古書屋敷殺人事件
「さて、お使いの内容だが、これをこの家まで持って行ってほしい。」
そういって先生は私の手に握られているかび臭い古本を指さした。
「お使いって…こんな汚い物、どこに持っていくっていうんですか?」
「ちょと付き合いのある収集家のところだ。山本太郎という人だ。本が好きなら名前くらい聞いたことがあるだろ?」
「ええ、まぁ」
山本太郎。日本優秀の書籍収集家だ。古書収集の路ではちょっとした有名人だ。私費でミュージアムを経営するほど。名家だが、貴重書のコレクションで財産のほぼすべてを費やしてしまったと聞く。さらにここ最近の不況で都心に所有する不動産価値が下がり、破産寸前とのうわさがささやかれている。コレクションへの執念は相当のもので、性格は頑固者でかなり難しいと聞く。
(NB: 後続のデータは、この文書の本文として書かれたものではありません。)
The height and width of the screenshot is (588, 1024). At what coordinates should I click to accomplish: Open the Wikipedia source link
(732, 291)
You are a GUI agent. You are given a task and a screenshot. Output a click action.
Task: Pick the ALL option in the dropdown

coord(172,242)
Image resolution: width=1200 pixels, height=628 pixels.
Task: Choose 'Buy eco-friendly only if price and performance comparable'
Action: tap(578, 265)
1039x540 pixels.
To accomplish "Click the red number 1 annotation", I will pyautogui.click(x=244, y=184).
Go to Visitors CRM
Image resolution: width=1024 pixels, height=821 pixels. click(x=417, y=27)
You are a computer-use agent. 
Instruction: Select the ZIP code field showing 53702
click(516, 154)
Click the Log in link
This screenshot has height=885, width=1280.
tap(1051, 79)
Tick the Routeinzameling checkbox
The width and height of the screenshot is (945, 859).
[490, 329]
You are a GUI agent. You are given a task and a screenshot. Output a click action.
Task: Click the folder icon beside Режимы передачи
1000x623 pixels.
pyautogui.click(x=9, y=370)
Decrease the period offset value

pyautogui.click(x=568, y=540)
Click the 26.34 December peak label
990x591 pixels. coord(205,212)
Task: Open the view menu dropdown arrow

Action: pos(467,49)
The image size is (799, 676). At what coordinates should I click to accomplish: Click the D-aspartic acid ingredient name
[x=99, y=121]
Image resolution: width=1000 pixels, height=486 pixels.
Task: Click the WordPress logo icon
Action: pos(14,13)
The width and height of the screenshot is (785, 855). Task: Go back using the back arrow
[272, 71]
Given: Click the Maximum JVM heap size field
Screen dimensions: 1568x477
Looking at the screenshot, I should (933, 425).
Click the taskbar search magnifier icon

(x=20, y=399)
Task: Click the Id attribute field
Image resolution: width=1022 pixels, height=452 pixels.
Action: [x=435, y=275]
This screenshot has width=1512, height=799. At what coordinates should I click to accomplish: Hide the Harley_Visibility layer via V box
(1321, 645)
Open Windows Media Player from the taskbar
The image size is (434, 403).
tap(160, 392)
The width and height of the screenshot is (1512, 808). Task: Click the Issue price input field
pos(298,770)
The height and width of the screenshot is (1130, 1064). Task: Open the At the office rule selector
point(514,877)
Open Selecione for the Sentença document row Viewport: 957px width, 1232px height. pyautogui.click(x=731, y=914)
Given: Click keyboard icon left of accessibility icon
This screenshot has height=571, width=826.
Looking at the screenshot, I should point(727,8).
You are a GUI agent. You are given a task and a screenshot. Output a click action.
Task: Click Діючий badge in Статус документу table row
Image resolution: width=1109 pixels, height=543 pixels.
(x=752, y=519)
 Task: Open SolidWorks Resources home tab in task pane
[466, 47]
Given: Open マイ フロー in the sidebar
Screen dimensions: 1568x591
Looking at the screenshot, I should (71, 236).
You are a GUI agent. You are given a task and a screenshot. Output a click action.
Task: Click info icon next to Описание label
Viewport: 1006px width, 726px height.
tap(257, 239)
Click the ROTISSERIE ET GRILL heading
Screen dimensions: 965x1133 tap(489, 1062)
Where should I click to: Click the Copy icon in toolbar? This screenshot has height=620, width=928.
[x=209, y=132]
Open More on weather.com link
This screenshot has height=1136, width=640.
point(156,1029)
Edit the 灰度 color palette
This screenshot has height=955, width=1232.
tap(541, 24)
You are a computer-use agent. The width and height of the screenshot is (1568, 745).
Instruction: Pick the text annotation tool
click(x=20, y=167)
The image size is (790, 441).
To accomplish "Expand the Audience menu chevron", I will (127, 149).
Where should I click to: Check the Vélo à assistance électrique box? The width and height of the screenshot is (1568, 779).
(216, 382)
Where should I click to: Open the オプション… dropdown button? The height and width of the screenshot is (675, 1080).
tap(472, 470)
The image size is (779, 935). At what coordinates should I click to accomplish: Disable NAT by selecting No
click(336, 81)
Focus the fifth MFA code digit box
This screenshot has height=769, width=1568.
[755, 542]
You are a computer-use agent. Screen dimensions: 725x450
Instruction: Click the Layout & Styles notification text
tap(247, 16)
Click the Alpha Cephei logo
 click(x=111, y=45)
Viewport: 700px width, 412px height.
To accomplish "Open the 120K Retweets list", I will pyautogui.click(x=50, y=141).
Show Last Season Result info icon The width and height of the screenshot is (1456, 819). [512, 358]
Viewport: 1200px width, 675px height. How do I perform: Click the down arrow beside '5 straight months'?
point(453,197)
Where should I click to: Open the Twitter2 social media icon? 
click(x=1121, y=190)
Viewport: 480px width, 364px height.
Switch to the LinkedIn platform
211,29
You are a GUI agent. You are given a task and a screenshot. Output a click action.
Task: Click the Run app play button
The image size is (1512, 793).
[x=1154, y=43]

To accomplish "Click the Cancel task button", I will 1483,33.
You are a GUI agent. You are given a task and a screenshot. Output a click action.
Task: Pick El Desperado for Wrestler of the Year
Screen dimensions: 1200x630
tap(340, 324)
「山本氏は本に関してかなりうるさい人と聞きましたが。こんな物持ち込んで大丈夫ですか?」
「大丈夫だ。これを譲ってくれと連絡してて来たのは氏の方からなんだ。受け取ってくれるはずだよ。君がヘマさえしなければね。」
あ、この人私が失敗すると思ってる!プードルダッシュに比べてこのお使いは簡単すぎる。だが、性格は曲がっているけれど、書物に対する愛情は人一倍な人だ。下手なまがい物を人に渡したりといったでたらめなことをすることはないだろう。先生が本に問題はないと言うのだからそれはたぶん本当だ。何か裏がありそうな気もするが、本自体に問題はないとなると、何が問題なのか。全く、この人は何を考えているのかよくわからない。不審そうな表情をみて先生はうれしそうだ。そのようにして、会話に一区切りがついた後、先生はひとこと付け加えた。
『貴重本だから丁重に扱うように』
貴重本?とにかく何か価値のある本なのだろう。取りあえず、キズがつかないように茶封
筒のままカバンに入れて持って行くくらいのことはしよう。